** begin **

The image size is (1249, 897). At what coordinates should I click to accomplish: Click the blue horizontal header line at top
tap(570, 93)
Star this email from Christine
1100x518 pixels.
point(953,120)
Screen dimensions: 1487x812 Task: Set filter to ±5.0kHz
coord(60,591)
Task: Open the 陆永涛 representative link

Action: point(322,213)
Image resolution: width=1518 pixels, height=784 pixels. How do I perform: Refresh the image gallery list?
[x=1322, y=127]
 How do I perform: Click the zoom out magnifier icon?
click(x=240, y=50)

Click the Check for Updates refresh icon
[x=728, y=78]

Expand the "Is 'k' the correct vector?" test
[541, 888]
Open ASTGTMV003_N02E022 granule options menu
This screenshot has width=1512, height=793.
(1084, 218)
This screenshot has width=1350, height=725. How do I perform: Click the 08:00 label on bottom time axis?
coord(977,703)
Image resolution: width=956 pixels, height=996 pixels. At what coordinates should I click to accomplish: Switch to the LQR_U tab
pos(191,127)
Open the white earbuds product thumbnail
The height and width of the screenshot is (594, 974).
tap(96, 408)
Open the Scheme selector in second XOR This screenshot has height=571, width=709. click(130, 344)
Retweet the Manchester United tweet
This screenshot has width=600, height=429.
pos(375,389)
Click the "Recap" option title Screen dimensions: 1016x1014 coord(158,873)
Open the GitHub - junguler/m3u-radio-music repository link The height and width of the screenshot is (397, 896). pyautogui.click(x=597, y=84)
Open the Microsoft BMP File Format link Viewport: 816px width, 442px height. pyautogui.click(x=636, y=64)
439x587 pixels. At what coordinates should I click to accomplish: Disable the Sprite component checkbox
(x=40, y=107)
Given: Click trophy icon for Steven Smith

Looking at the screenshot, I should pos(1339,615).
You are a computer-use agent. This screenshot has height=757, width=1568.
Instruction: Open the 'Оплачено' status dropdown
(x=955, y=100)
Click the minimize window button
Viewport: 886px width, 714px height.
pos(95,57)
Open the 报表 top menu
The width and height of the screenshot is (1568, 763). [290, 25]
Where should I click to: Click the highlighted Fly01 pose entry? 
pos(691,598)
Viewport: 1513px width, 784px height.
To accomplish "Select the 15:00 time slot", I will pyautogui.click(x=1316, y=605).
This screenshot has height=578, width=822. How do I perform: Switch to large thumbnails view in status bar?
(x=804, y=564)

** end **

* WHAT THE TASK ASKS: Echo every line of the records above verbatim, from first to last.

* ANSWER FOR THIS EXERCISE:
The image size is (1249, 897). At what coordinates should I click to accomplish: Click the blue horizontal header line at top
tap(570, 93)
Star this email from Christine
1100x518 pixels.
point(953,120)
Screen dimensions: 1487x812 Task: Set filter to ±5.0kHz
coord(60,591)
Task: Open the 陆永涛 representative link

Action: point(322,213)
Image resolution: width=1518 pixels, height=784 pixels. How do I perform: Refresh the image gallery list?
[x=1322, y=127]
 How do I perform: Click the zoom out magnifier icon?
click(x=240, y=50)

Click the Check for Updates refresh icon
[x=728, y=78]

Expand the "Is 'k' the correct vector?" test
[541, 888]
Open ASTGTMV003_N02E022 granule options menu
This screenshot has width=1512, height=793.
(1084, 218)
This screenshot has width=1350, height=725. How do I perform: Click the 08:00 label on bottom time axis?
coord(977,703)
Image resolution: width=956 pixels, height=996 pixels. At what coordinates should I click to accomplish: Switch to the LQR_U tab
pos(191,127)
Open the white earbuds product thumbnail
The height and width of the screenshot is (594, 974).
tap(96, 408)
Open the Scheme selector in second XOR This screenshot has height=571, width=709. click(130, 344)
Retweet the Manchester United tweet
This screenshot has width=600, height=429.
pos(375,389)
Click the "Recap" option title Screen dimensions: 1016x1014 coord(158,873)
Open the GitHub - junguler/m3u-radio-music repository link The height and width of the screenshot is (397, 896). pyautogui.click(x=597, y=84)
Open the Microsoft BMP File Format link Viewport: 816px width, 442px height. pyautogui.click(x=636, y=64)
439x587 pixels. At what coordinates should I click to accomplish: Disable the Sprite component checkbox
(x=40, y=107)
Given: Click trophy icon for Steven Smith

Looking at the screenshot, I should pos(1339,615).
You are a computer-use agent. This screenshot has height=757, width=1568.
Instruction: Open the 'Оплачено' status dropdown
(x=955, y=100)
Click the minimize window button
Viewport: 886px width, 714px height.
pos(95,57)
Open the 报表 top menu
The width and height of the screenshot is (1568, 763). [290, 25]
Where should I click to: Click the highlighted Fly01 pose entry? 
pos(691,598)
Viewport: 1513px width, 784px height.
To accomplish "Select the 15:00 time slot", I will pyautogui.click(x=1316, y=605).
This screenshot has height=578, width=822. How do I perform: Switch to large thumbnails view in status bar?
(x=804, y=564)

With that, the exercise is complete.